• **GIVEN ENTRIES**
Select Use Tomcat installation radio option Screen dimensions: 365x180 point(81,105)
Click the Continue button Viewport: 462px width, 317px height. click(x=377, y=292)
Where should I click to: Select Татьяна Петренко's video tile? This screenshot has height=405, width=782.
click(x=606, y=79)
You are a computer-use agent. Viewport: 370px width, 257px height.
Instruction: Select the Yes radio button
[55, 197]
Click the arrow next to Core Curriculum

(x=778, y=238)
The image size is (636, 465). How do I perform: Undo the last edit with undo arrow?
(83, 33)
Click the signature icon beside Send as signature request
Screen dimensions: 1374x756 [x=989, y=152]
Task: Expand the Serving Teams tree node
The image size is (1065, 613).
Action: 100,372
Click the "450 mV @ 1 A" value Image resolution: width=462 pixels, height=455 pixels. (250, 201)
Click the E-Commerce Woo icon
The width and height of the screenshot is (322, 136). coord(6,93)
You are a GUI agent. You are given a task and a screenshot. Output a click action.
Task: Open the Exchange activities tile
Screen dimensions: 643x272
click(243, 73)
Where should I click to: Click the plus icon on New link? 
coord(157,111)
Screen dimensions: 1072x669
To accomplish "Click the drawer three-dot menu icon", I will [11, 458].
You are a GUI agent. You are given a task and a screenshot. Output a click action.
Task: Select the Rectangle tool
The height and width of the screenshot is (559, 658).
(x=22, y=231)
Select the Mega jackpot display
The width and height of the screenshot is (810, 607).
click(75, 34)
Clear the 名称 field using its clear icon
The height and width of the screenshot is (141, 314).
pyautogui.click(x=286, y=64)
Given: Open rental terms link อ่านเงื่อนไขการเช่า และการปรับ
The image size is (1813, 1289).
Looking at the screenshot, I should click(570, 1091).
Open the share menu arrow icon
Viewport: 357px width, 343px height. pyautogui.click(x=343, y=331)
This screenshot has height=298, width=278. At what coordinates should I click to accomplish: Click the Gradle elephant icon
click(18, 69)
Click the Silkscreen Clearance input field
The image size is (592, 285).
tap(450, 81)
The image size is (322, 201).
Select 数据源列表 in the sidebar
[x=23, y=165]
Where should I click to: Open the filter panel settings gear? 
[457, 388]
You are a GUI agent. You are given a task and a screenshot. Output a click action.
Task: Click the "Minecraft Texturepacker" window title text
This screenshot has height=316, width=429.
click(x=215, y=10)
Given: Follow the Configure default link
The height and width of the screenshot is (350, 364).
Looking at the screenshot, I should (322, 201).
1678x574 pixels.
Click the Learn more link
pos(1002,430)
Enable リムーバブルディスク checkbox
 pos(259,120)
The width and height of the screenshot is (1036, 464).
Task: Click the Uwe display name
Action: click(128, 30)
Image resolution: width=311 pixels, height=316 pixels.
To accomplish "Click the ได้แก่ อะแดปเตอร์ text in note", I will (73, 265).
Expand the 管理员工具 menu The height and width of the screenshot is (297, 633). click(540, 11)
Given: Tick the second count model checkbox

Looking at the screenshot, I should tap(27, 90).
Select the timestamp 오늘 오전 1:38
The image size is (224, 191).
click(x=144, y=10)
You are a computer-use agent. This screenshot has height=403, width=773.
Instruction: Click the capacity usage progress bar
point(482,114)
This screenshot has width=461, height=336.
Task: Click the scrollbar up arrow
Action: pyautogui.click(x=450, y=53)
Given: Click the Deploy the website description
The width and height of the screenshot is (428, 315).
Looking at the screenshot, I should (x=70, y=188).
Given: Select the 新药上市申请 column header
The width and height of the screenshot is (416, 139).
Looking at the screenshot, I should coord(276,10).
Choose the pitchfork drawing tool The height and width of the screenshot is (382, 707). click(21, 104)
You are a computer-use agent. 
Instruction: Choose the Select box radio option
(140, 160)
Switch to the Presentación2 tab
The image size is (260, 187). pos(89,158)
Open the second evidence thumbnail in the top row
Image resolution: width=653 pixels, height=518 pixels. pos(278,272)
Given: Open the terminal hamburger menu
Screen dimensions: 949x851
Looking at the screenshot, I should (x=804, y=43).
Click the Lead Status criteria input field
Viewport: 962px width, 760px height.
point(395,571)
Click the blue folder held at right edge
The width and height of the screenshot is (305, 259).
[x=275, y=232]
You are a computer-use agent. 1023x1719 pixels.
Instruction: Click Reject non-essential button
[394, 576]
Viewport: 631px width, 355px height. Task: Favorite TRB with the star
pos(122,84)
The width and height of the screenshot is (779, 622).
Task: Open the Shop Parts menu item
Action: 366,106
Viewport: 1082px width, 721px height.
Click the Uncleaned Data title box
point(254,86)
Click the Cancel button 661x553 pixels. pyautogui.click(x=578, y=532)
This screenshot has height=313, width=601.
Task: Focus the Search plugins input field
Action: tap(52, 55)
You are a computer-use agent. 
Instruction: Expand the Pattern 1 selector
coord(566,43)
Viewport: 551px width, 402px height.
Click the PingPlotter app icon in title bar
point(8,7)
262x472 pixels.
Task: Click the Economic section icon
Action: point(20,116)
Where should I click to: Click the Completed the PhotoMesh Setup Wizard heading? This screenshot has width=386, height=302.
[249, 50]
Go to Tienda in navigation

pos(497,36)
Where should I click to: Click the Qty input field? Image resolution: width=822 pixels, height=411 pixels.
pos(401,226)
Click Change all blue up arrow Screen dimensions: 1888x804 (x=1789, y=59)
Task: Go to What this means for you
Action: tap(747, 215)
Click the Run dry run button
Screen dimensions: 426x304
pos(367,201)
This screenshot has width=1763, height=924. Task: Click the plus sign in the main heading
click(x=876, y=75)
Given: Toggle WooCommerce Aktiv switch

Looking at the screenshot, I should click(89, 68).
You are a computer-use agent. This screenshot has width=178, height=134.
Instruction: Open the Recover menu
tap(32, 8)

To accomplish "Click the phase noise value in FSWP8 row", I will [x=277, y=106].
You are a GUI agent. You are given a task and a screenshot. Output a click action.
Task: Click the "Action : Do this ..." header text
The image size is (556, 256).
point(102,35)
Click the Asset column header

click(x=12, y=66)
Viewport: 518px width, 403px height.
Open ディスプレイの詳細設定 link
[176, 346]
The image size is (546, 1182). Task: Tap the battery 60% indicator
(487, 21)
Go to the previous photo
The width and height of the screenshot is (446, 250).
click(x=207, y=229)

• **EXERCISE GOAL**
In the entries above, find each line containing the string "computer" and copy it.

• **EXPECTED ANSWER**
You are a computer-use agent. Viewport: 370px width, 257px height.
You are a computer-use agent. This screenshot has height=403, width=773.
You are a computer-use agent. 
You are a computer-use agent. 1023x1719 pixels.
You are a computer-use agent. 
You are a computer-use agent. This screenshot has width=178, height=134.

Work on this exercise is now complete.